维多利亚的花园 发表于 2012-8-7 02:52:34

这是第二个,之后被无数人引用,非常棒的英文:


Lai Jiang said:

      It is a shame to see Nature, which nearly all scientists, including myself, regard as the one of the most prestigious and influential physical science magazines to publish a thinly-veiled biased article like this. Granted, this is not a peer-reviewed scientific article and did not go through the scrutiny of picking referees. But to serve as a channel for the general populous to be in touch with and appreciate sciences, the authors and editors should at least present the readers with facts within proper context, which they failed to do blatantly.

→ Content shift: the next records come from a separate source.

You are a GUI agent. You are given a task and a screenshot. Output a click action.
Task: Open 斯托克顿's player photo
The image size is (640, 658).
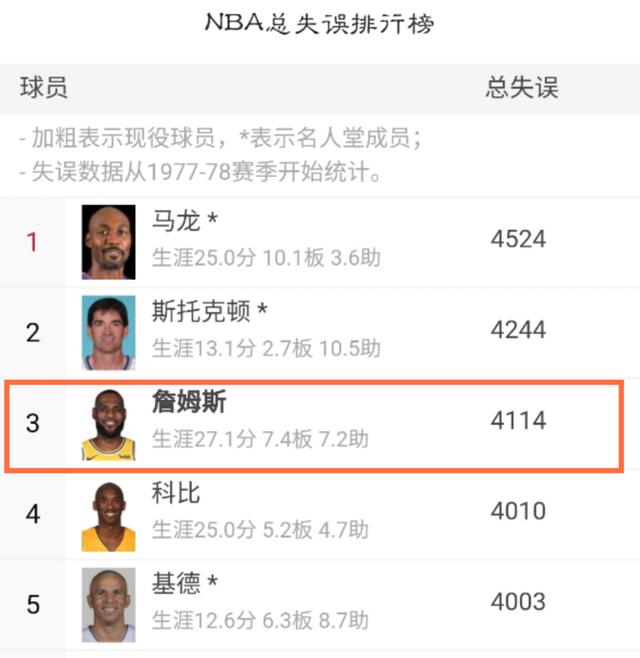coord(108,333)
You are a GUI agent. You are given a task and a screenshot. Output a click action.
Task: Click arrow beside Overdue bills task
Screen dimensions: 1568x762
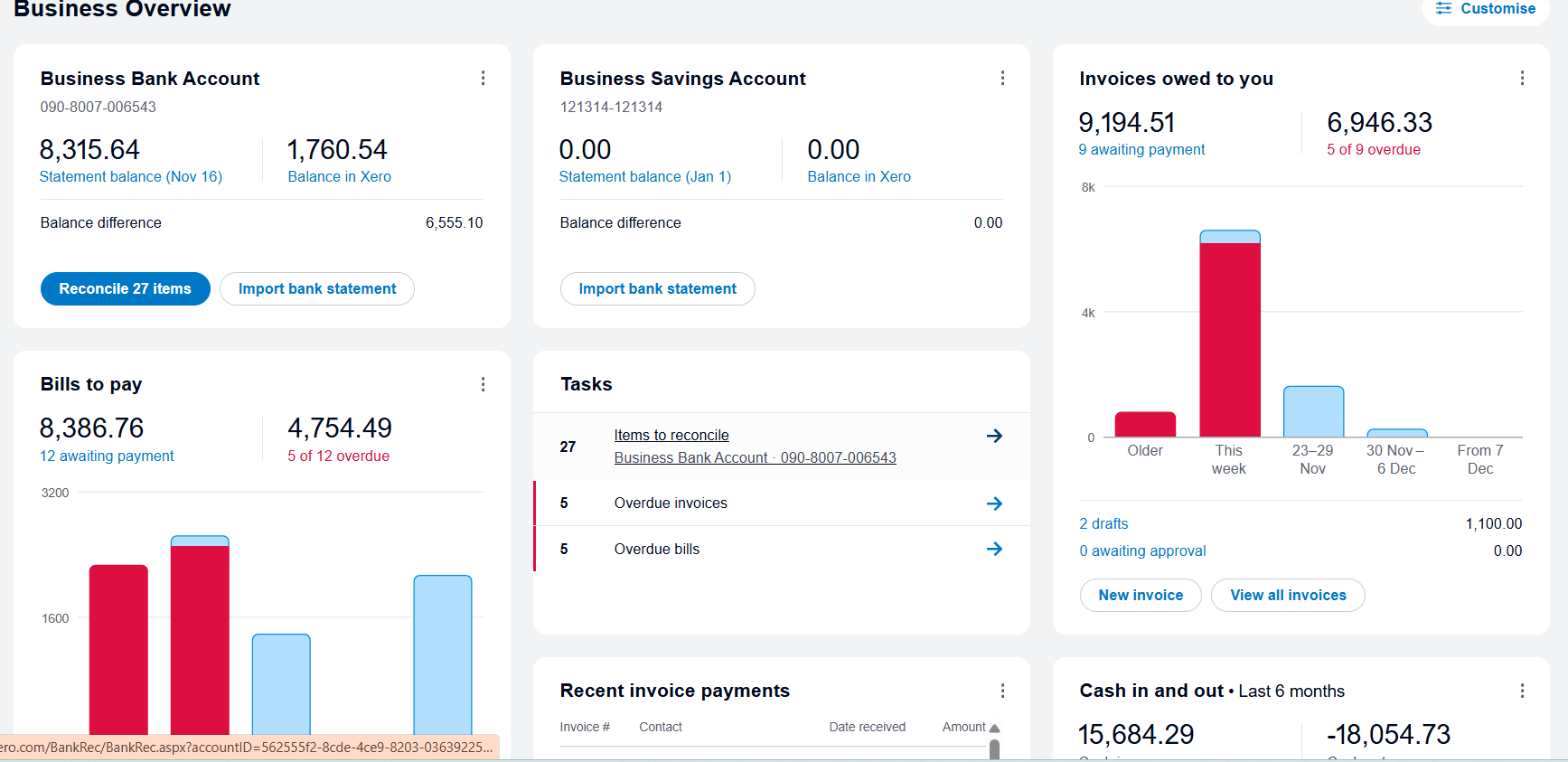tap(994, 550)
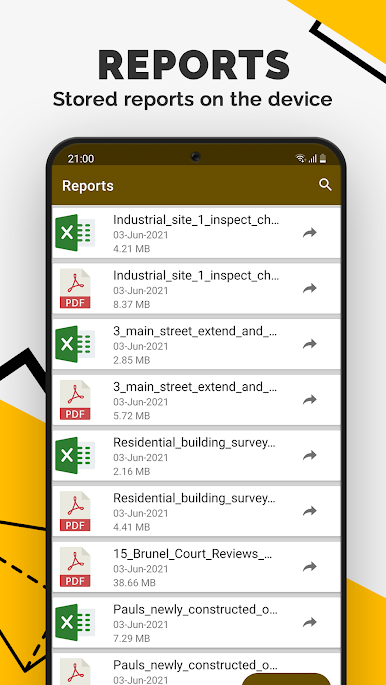Share the 7.29 MB Pauls_newly_constructed Excel report
Screen dimensions: 386x685
[x=310, y=623]
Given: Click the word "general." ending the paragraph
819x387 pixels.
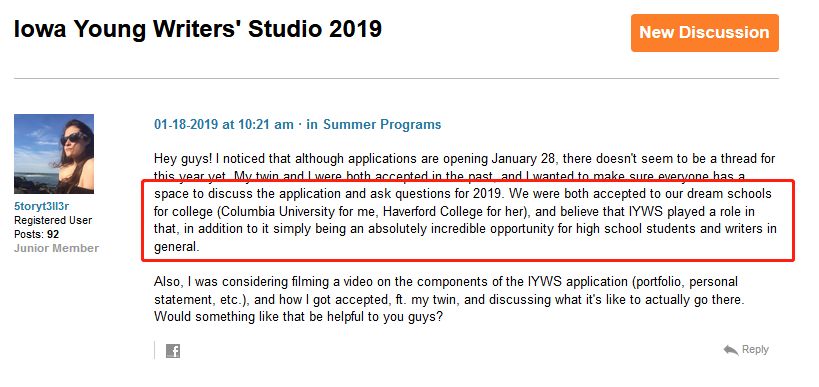Looking at the screenshot, I should point(177,248).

      First, to compare a player's performance increase, the author used Ye's 400m IM time and her performance at the World championship 2011, which are 4:28.43 and 4:35.15 respectively, and reached the conclusion that she has got an "anomalous" increase by ~7 sec (6.72 sec). In fact she's previous personal best was 4:33.79 at Asian Games 20101. This leads to a 5.38 sec increase. In a sport event that 0.1 sec can be the difference between the gold and silver medal, I see no reason that 5.38 sec can be treated as 7 sec.

      Second, as previously pointed out, Ye is only 16 years old and her body is still developing. Bettering oneself by 5 sec over two years may seem impossible for an adult swimmer, but certainly happens among youngsters. Ian Thorpe's interview revealed that his 400m freestyle time increased 5 sec between the age of 15 and 162. For regular people including the author it may be hard to imagine what an elite swimmer can achieve as he or she matures, combined with scientific and persistent training. But jumping to a conclusion that it is "anomalous" based on "Oh that's so tough I can not imagine it is real" is hardly sound.

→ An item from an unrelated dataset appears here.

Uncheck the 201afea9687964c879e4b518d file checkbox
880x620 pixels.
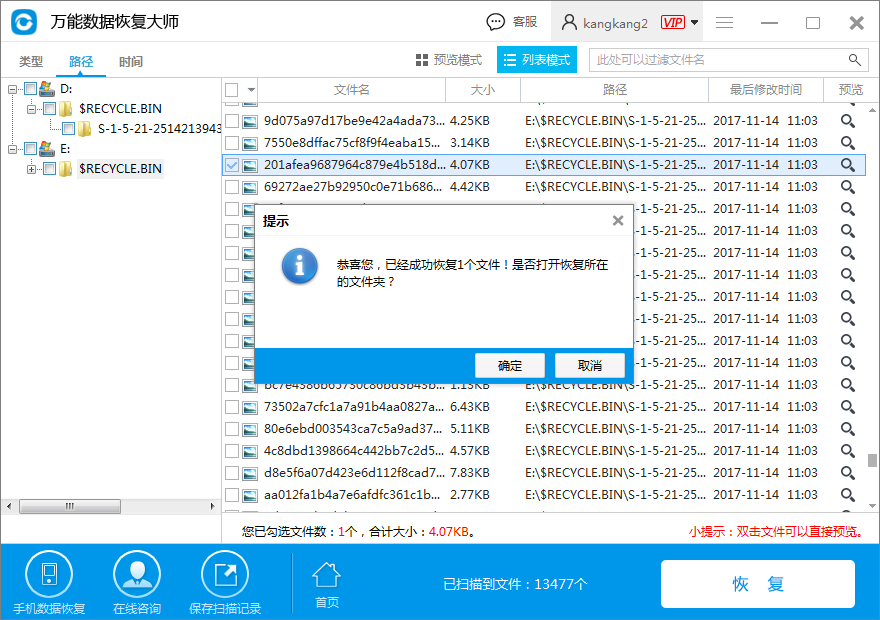coord(232,165)
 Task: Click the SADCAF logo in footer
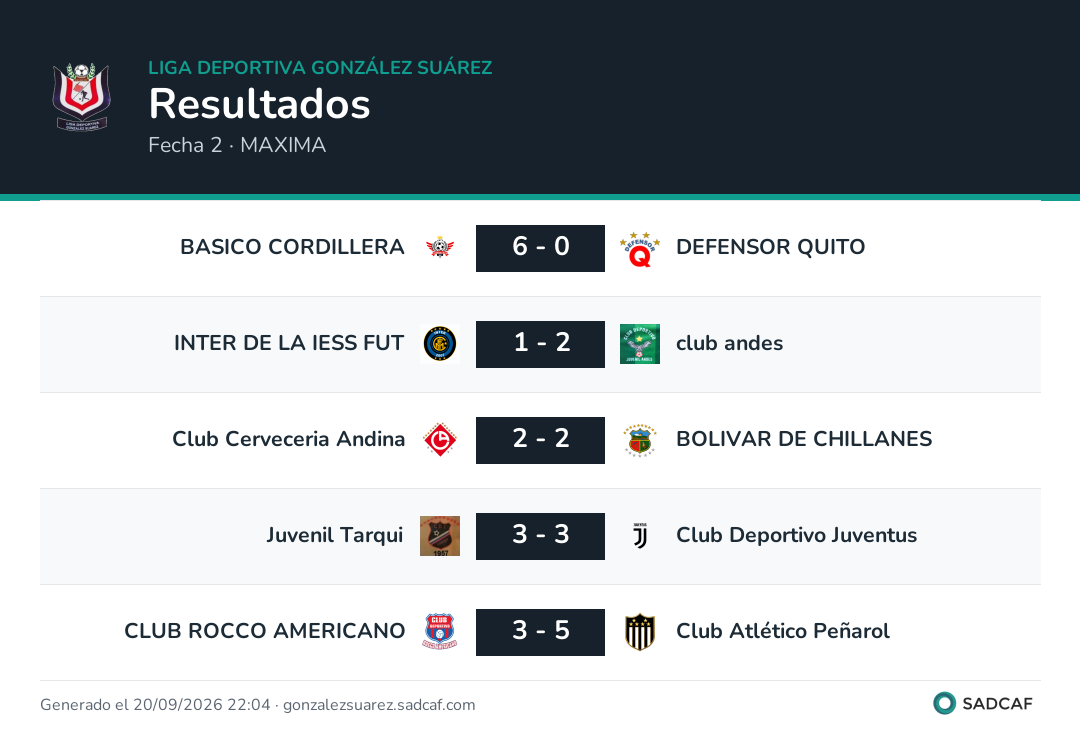pos(983,703)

      Third, to compare Ryan Lochte's last 50m to Ye's is a textbook example of what we call to cherry pick your data. Yes, Lochte is slower than Ye in the last 50m, but (as pointed out by Zhenxi) Lochte has a huge lead in the first 300m so that he chose to not push himself too hard to conserve energy for latter events (whether this conforms to the Olympic spirit and the "use one's best efforts to win a match" requirement that the BWF has recently invoked to disqualify four badminton pairs is another topic worth discussing, probably not in Nature, though). On the contrary, Ye is trailing behind after the first 300m and relies on freestyle, which she has an edge, to win the game. Failing to mention this strategic difference, as well as the fact that Lochte is 23.25 sec faster (4:05.18) over all than Ye creates the illusion that a woman swam faster than the best man in the same sport, which sounds impossible. Put aside the gender argument, I believe this is still a leading question that implies the reader that something fishy is going on.

      Fourth, another example of cherry picking. In the same event there are four male swimmers that swam faster than both Lochter (29.10 sec)3 and Ye (28.93 sec)4: Hagino (28.52 sec), Phelps (28.44 sec), Horihata (27.87 sec) and Fraser-Holmes (28.35 sec). As it turns out if we are just talking about the last 50m in a 400m IM, Lochter would not have been the example to use if I were the author. What kind of scientific rigorousness that author is trying to demonstrate here? Is it logical that if Lochter is the champion, we should assume he leads in every split? That would be a terrible way to teach the public how science works.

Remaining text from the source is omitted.